Рядом с генералом сидел человек в штатском. Умные глаза, внимательный взгляд, добрая улыбка и радушное, крепкое рукопожатие располагали к нему.

— Познакомьтесь, — генерал назвал фамилию нового знакомого, известного востоковеда, — мы пригласили сюда товарища для совместной беседы. Одна сторона моего разговора — военная, другая — дипломатическая. Вы, товарищи, будете жить и работать в стране, которая всего год назад готовилась выступить против нас и по указке Гитлера намеревалась захватить Кавказ и Баку. Правда, это было намерение не самого народа, а лишь бывшего Резы-шаха и клики продажных царедворцев и военных, но, так или иначе, власть и политика находились в руках этих людей и, не прими мы своевременно меры, поля Ирана стали бы ареной кровавых боев… Но обо всем этом вам расскажет Андрей Андреевич, я же скажу несколько слов о военном положении и причинах, заставивших нас снять вас с оперативной работы на фронте и направить в Иран. Если что-либо будет неясно, спрашивайте.

Генерал поднялся, медленно прошелся по кабинету и остановился у огромной карты, утыканной разноцветными флажками и пересеченной в нескольких местах красной и желтой ленточками фронтов.

— До начала гитлеровского вторжения в СССР у нас были все же, хотя и ненадежные, пути сообщения с Англией и Соединенными Штатами. Первый путь через Балтику был закрыт воюющими между собою странами, второй — через Мурманск, — был сложен и тяжел, третий — через Тихий океан, — оставался единственным… И хотя он был небезопасен, так как находившаяся с нами в мирных отношениях Япония неоднократно срывала наше судоходство обстрелом, торпедированием и прочими провокациями, но он все же существовал.

Генерал перешел к другой карте и, водя по ней указкой, продолжал:

— В декабре тысяча девятьсот сорок первого года Япония, по примеру своего партнера, гитлеровской Германии, по-разбойничьи, без объявления войны, атаковала Пирл-Харбор. Началась японо-американская война. Теперь и этот путь был закрыт… Остался один лишь Северный, через льды, моря и туманы Ледовитого океана, но и здесь шныряют десятки немецких подлодок, базирующихся в финских, норвежских и прочих фьордах и портах. Сотни бомбардировщиков дальнего действия, торпедоносцев поднимаются в воздух с аэродромов Скандинавии и идут топить торговые караваны с необходимыми нашей Родине грузами. Рузвельт и огромное большинство американского народа — наши друзья. Они стараются всеми силами помочь нам в нашей сверхчеловеческой борьбе с черными силами фашизма, но фашизм еще очень силен. Люди, создавшие и вскормившие Гитлера, не хотят разгрома гитлеровской Германии.

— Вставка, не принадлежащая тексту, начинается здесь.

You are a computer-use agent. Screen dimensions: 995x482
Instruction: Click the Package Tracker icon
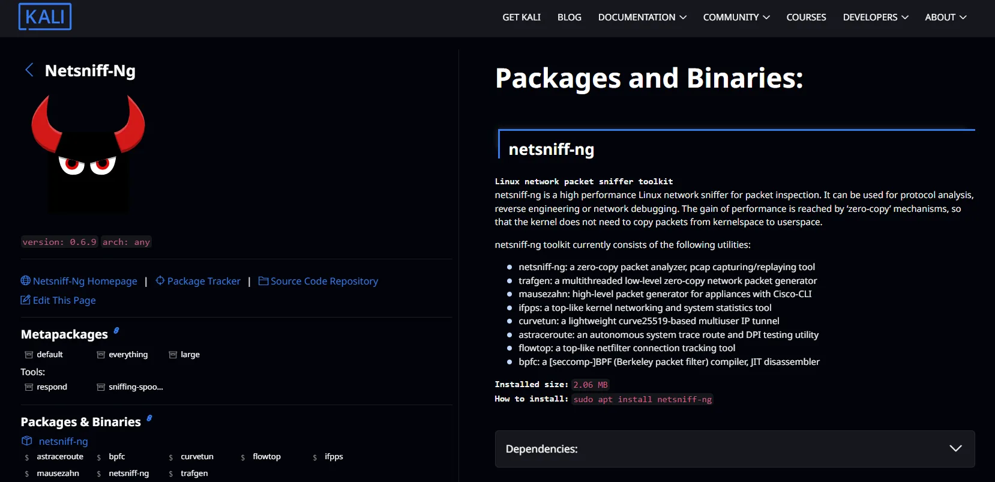[160, 280]
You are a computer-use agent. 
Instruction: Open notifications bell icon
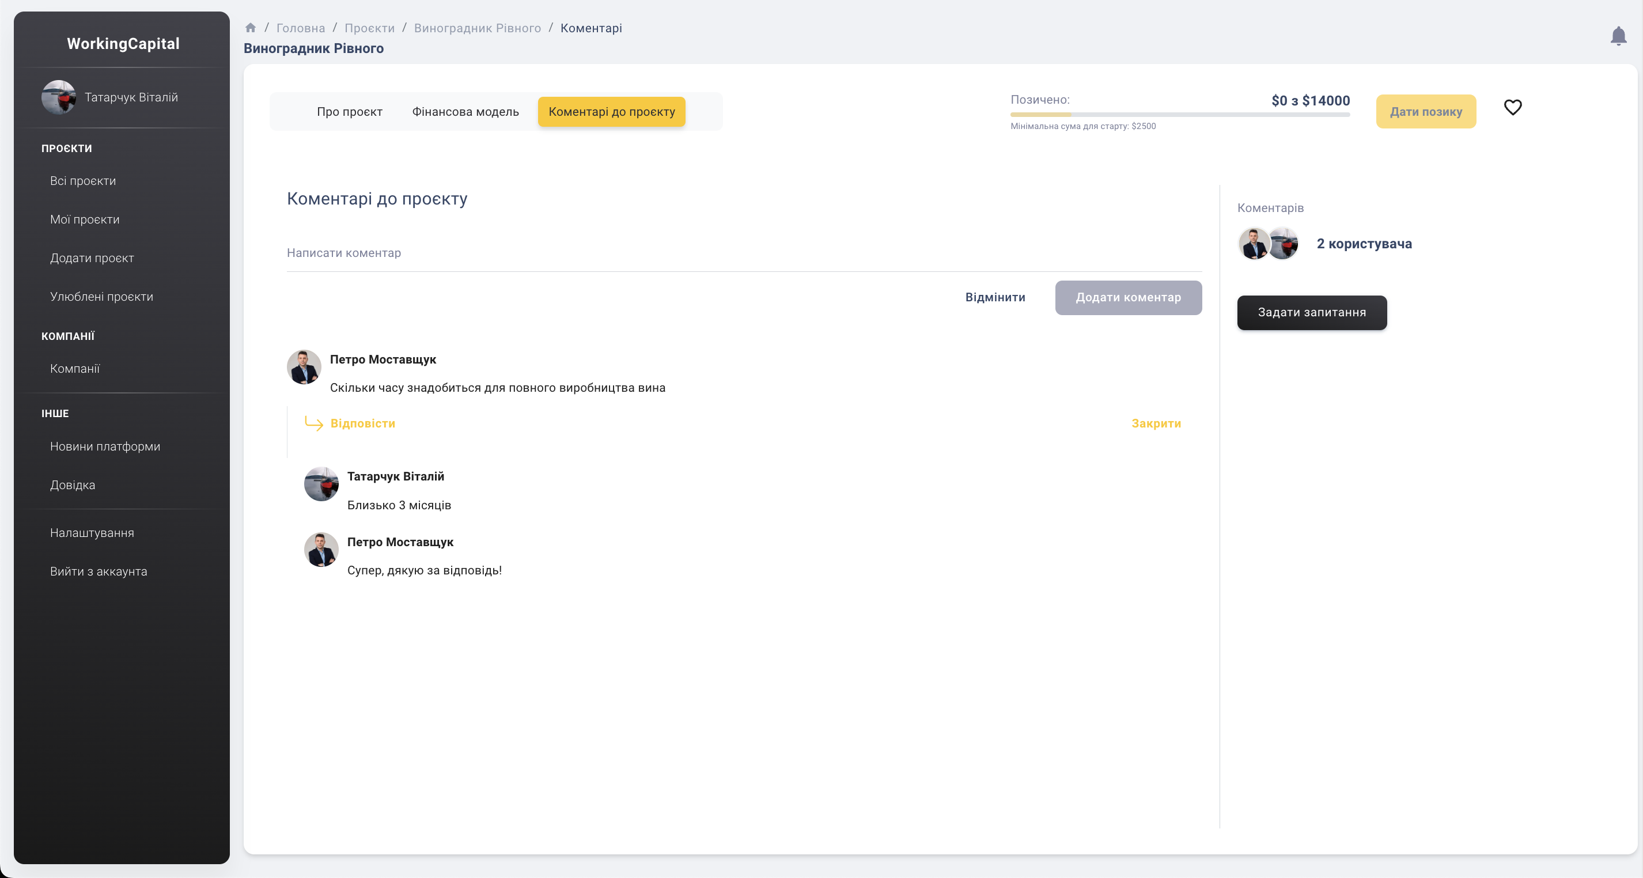click(1618, 36)
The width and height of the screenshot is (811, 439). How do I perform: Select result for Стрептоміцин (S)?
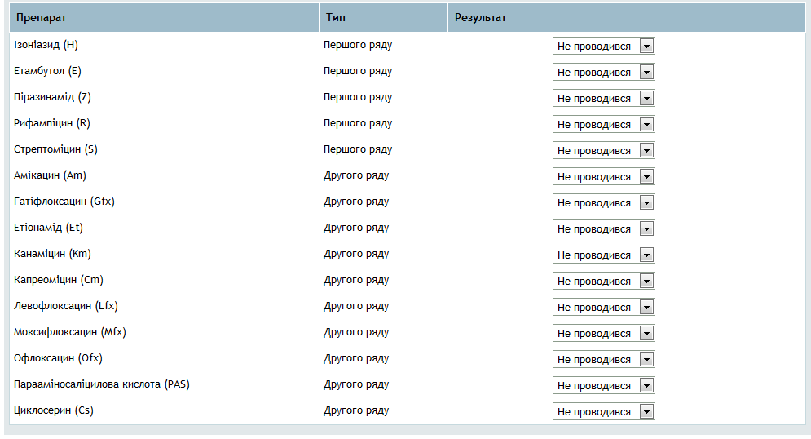click(604, 151)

Знаете ли вы, товарищи, что уже не раз кто-то неоднократно направлял германские подлодки и торпедоносцы на пути, по которым должны идти советско-американские караваны, в то же самое время снимая конвой и посылая его ловить и топить германские подлодки куда-нибудь вдаль. Конечно, в тех секторах, куда уходили удивленные такими приказами моряки, никаких «подлодок» не обнаруживалось, зато на лишенные охраны караваны обрушивались самолеты и нападали подлодки немцев.

Голос генерала был спокоен, но подергивающиеся губы выдавали его волнение. Востоковед сидел неподвижно.

— Как видите, слишком уж тесно переплелись нити, связующие капиталистические монополии воюющего мира.

В связи с событиями в Иране у нас открылся новый путь, по которому президент Рузвельт направил все то, что мы закупаем у США. Но и этот путь, отдаленный от театров войны, оказался под ударом. Трансиранская дорога от Персидского залива и до Бендер-Шаха на Каспийском море также небезопасна, но тут уж я передаю слово уважаемому Андрею Андреевичу, который введет вас в курс дела, — генерал повернулся в сторону молча курившего востоковеда.

— Военная обстановка в Иране вам уже ясна, — отложив папиросу, сказал Андрей Андреевич, — мне остается ввести вас в курс политических событий и рассказать предысторию нынешнего положения в Иране.

Как вы знаете, низложенный Шах-Реза с самого своего появления на политической арене был и оставался ярым врагом Советского Союза и неизменным поклонником германского фашизма.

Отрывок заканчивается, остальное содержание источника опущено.